Did Openserve subscribe to sufficient power when using just a single feed to maintain the functionality of their Point of Prescense (POP)?
Did Openservice test the continuity of their kit and POP by simulating failures of the A and B feed? Is Openserve going to fail again on the next power maintenance?

Datacentres provides power with a maximum draw available per feed to a rack. The responsibility for power management is the responsibility of the rack owner who needs to ensure that the power draw remains within limits for each feed. If we investigate the scenario where a rack has servers, switches and routers on dual power paths, but were on the limits or near their limits for each power feed we will deduce an obvious problem. When a power feed goes down (as in the case of maintenance), the other power feed will be over the limits resulting in a trip. The causation in this case is thus squarely the responsibility of the rack owner.

Additional example of Single Point of Failures

On 26 November 2024 Seacom experienced an outage in Johannesburg when their equipment overheated due to a faulty fan tray. The effected router was a single point of failure as there was no alternative fail-over network path available should that unit fail.

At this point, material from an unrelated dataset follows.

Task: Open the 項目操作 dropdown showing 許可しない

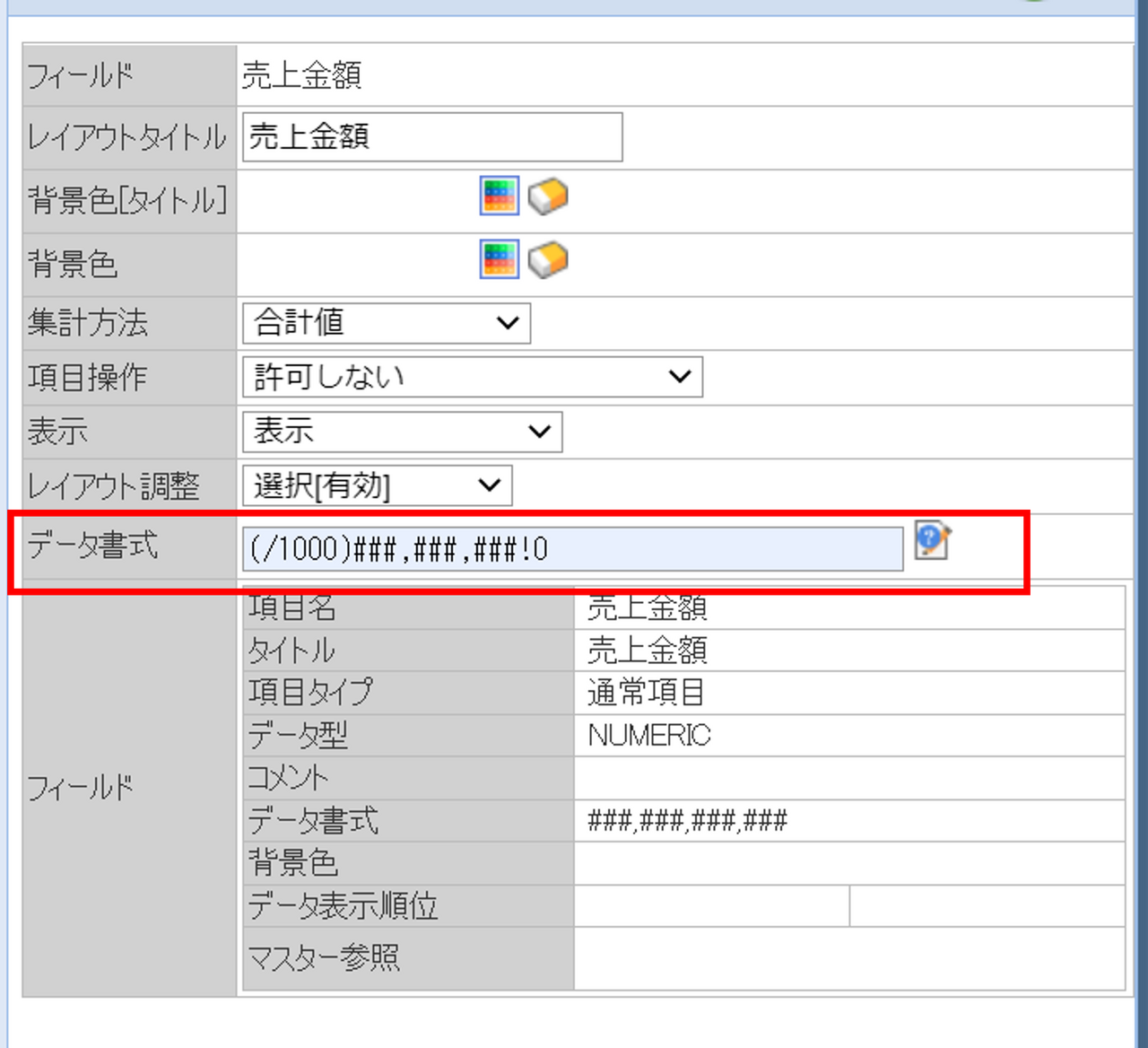Action: click(x=472, y=377)
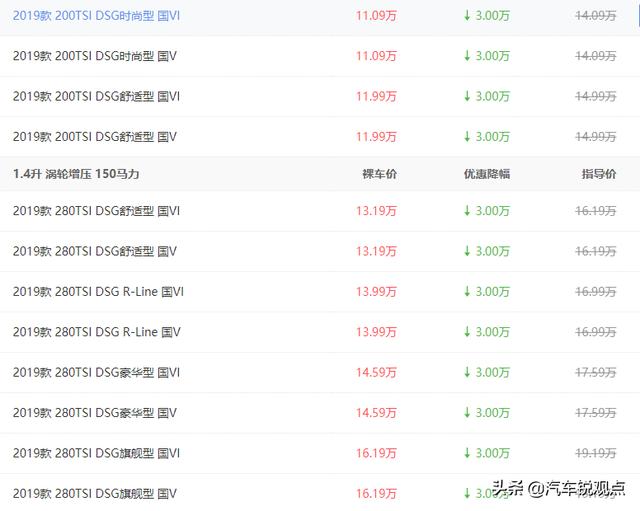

Single Point of Failure Analysis

There are 3 suggested processes that can be used by an owner of a rack in a data centre to determine reliability of which a Single Point of Failure Analysis process is one. In the some Information Technology process frameworks this process is made up of a Service catalogue, Business Impact Assessment and Component Failure Impact Analysis. The process detailed here would obviously benefit a rack owner such as Openserve.

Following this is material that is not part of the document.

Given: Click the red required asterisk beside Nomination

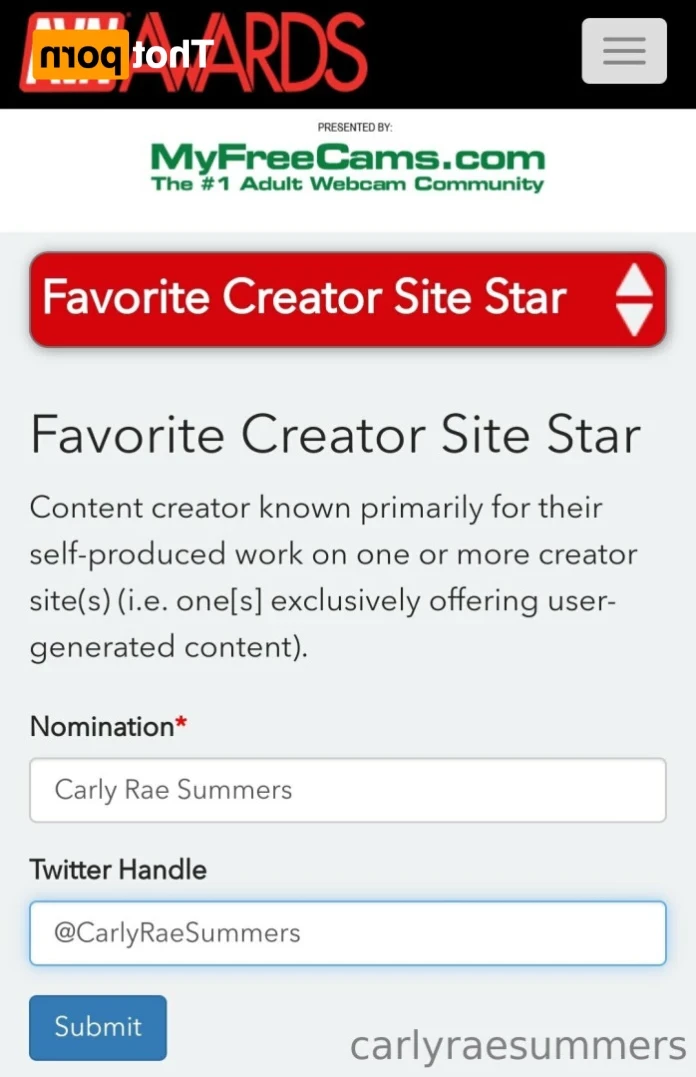Looking at the screenshot, I should point(181,723).
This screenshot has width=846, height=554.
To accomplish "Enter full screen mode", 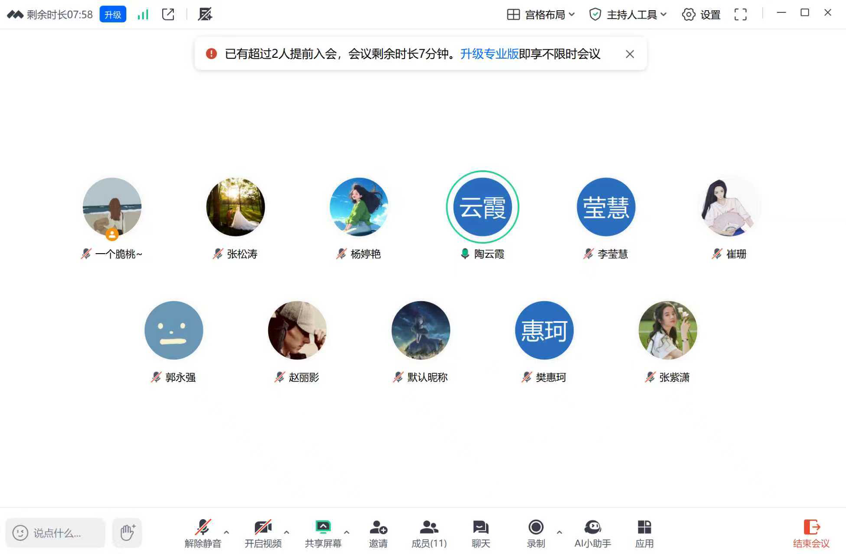I will pos(740,14).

It is not sufficient to look at the physical layer and make a determination as significant number of service are being abstracted and delivered in a virtualization fashion. It cannot be assumed that the configuration of the virtual infrastructure is resilient and neither can it be assumed that all services are being delivered in a generic fashion.

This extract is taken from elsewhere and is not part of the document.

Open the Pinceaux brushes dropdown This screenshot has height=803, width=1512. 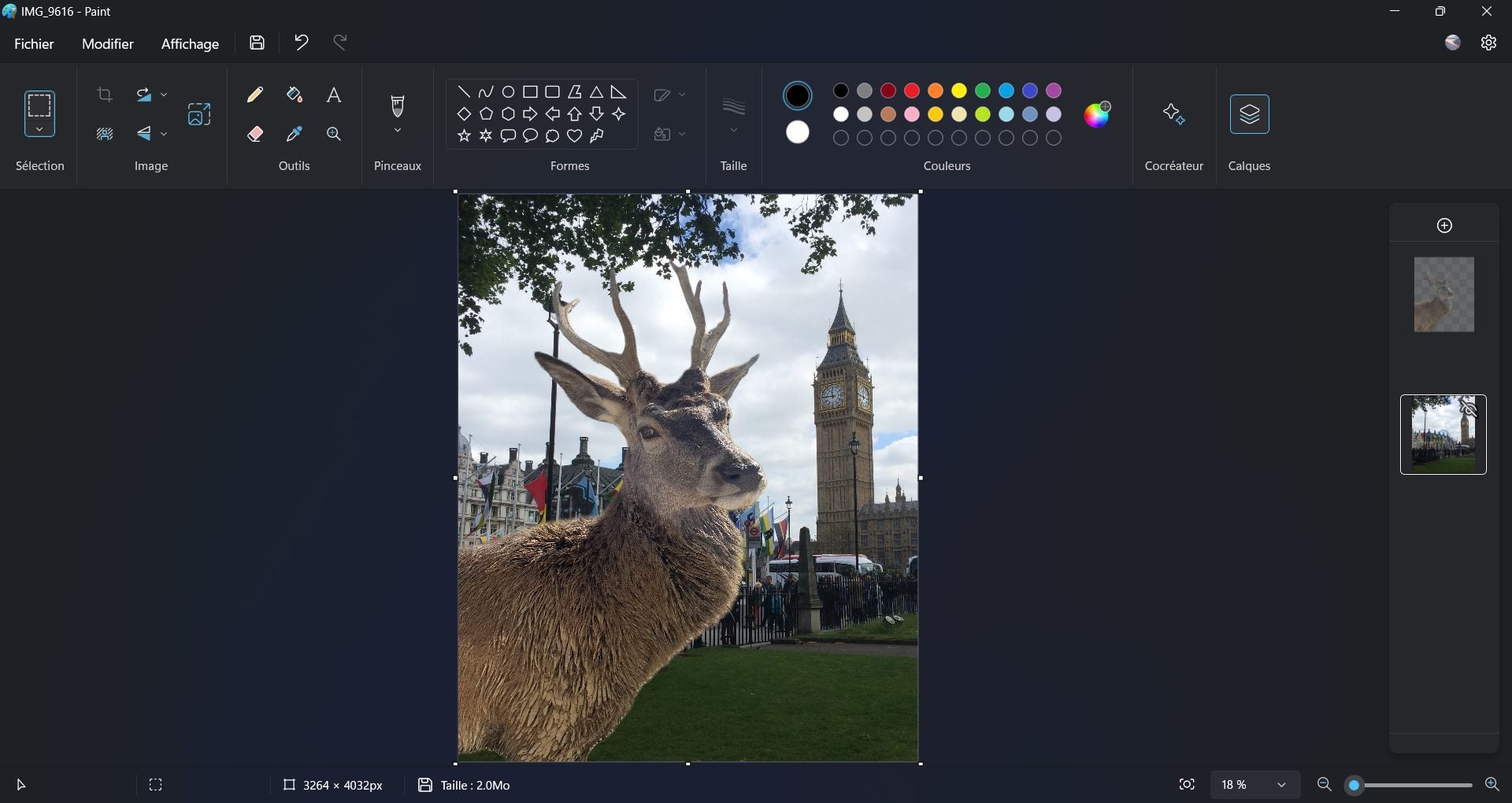(398, 131)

The process involves first creating a service catalogue. This catalogue lists the consumed services including applications and their dependencies of what is being used in the datacentre. Next these service are categorized via a business impact assessment. This will provide input into the level of resilience each application requires. Finally there is the component failure impact analysis as the last step. These 3 steps constitute an appropriate analysis of single points of failure.

The following links provide overviews to the above processes and are sourced from ITSM Solution from 2009 but still perfectly relevant.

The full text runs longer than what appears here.